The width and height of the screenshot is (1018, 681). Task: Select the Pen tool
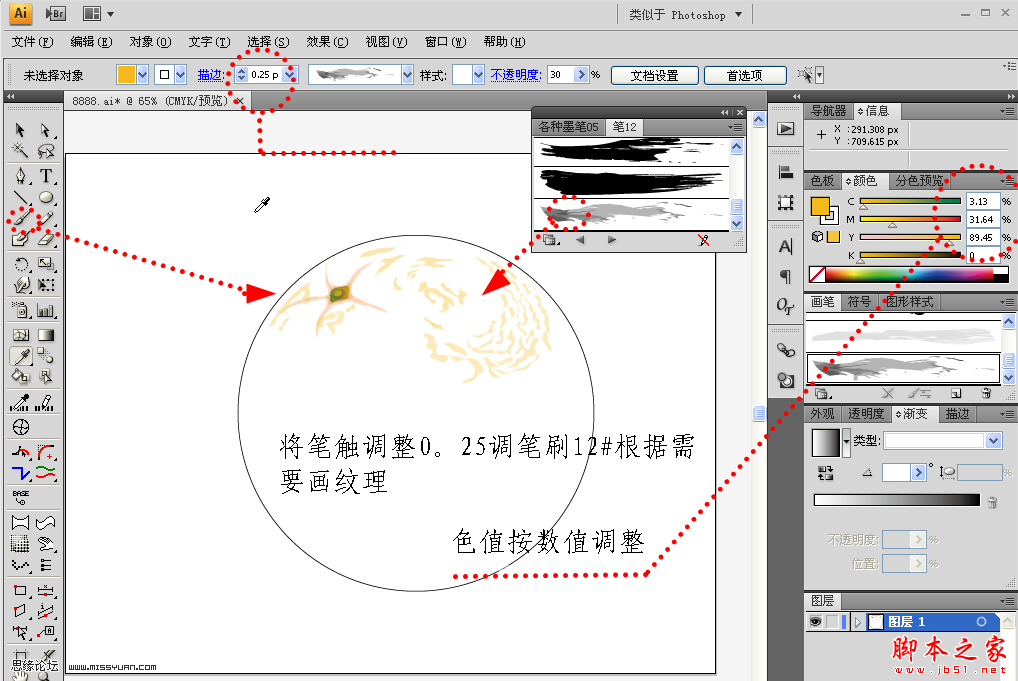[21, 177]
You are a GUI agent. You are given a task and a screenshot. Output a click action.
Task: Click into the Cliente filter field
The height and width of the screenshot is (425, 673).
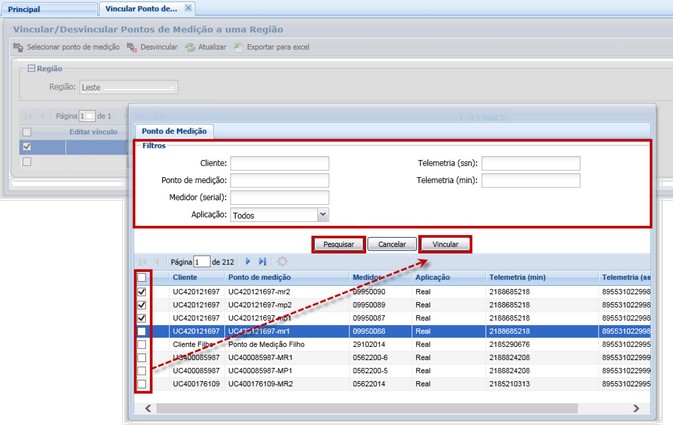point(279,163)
--
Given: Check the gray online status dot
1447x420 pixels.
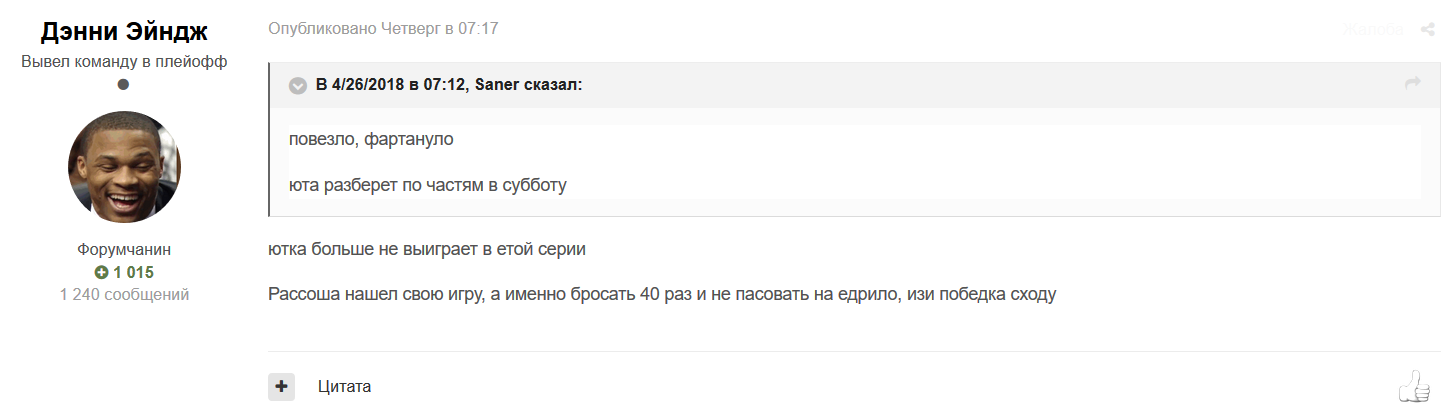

### WHAT TO DO
In the data above, retype exactly and only the lines between the one holding "Given: Check the gray online status dot" and the one holding "1447x420 pixels.", inclusive.

### TASK ANSWER
Given: Check the gray online status dot
1447x420 pixels.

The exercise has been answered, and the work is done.